Now both process1 and process2 are running, the pid file reflects process2 is alive, nothing indicates that process1 is alive, so if the restart or shutdown systems are used, they talk to process2 but process1 keeps on trucking. At this point process3 can check the pid and it’s not alive so it will go ahead and start up perpetuating the problem.
What is really needed would be a single method that will eliminate the race condition:
begin getPid
create pid file if it does not exist
exclusive lock pid file
if pid and pid is running then
result is false
else
result is true
update pid file to our pid
end if
release exclusive lock
return result
end getPid
The problem with this solution?

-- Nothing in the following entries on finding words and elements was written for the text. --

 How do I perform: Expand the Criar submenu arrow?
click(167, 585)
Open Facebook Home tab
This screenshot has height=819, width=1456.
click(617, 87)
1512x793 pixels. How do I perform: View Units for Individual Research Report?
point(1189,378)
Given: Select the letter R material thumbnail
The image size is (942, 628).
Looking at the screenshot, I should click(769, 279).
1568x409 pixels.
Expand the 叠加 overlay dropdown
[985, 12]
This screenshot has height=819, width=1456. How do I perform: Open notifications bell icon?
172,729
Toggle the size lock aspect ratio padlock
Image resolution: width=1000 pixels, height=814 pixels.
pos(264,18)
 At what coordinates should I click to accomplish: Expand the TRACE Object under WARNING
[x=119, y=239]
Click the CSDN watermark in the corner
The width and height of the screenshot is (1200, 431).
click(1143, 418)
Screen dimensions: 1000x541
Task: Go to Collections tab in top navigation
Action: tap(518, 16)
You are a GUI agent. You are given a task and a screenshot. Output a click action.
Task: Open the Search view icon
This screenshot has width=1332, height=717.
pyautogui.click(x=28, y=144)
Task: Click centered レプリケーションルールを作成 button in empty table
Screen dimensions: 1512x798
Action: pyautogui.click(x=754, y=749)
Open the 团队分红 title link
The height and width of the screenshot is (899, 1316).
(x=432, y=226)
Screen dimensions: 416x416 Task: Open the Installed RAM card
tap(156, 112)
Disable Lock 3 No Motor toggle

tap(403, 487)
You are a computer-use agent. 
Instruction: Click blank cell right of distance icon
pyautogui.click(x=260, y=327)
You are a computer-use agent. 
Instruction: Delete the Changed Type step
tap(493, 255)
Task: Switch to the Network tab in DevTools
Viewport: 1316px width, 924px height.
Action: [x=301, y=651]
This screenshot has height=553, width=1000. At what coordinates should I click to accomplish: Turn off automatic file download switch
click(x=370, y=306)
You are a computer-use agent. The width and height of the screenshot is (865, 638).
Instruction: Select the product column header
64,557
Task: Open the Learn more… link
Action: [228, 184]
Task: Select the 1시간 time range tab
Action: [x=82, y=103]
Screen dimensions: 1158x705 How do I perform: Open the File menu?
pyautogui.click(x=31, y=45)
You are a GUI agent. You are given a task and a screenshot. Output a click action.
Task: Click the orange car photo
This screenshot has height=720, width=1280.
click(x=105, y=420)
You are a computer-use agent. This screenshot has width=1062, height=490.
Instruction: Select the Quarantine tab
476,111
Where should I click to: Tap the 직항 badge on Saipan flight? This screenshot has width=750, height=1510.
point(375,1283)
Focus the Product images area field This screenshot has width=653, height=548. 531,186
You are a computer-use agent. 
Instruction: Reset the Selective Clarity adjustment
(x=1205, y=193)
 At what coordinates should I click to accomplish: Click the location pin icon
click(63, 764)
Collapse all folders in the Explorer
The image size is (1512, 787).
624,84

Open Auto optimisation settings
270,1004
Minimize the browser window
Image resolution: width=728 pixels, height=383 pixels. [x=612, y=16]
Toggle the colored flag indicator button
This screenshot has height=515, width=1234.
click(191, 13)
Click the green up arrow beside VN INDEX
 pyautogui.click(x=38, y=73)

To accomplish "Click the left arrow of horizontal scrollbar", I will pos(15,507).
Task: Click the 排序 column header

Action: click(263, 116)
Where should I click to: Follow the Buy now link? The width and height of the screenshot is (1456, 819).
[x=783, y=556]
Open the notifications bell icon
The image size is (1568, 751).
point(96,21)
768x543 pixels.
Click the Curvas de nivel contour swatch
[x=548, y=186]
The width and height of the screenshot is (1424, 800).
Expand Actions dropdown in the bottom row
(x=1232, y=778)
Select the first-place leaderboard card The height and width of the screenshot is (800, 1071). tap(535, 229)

Proc::Pid::File has been around for quite a while and a lot of people are using it. We can’t just change the API like that. We need to find a way to keep the same API, but change the logic to match what I’ve proposed.
I’ll need to give this some more thought on how to work around this without changing the API. Perhaps it’s just continue to support the current API, and add a new method to do both at once but do it cleanly instead of just using it as a wrapper to call both in sequence.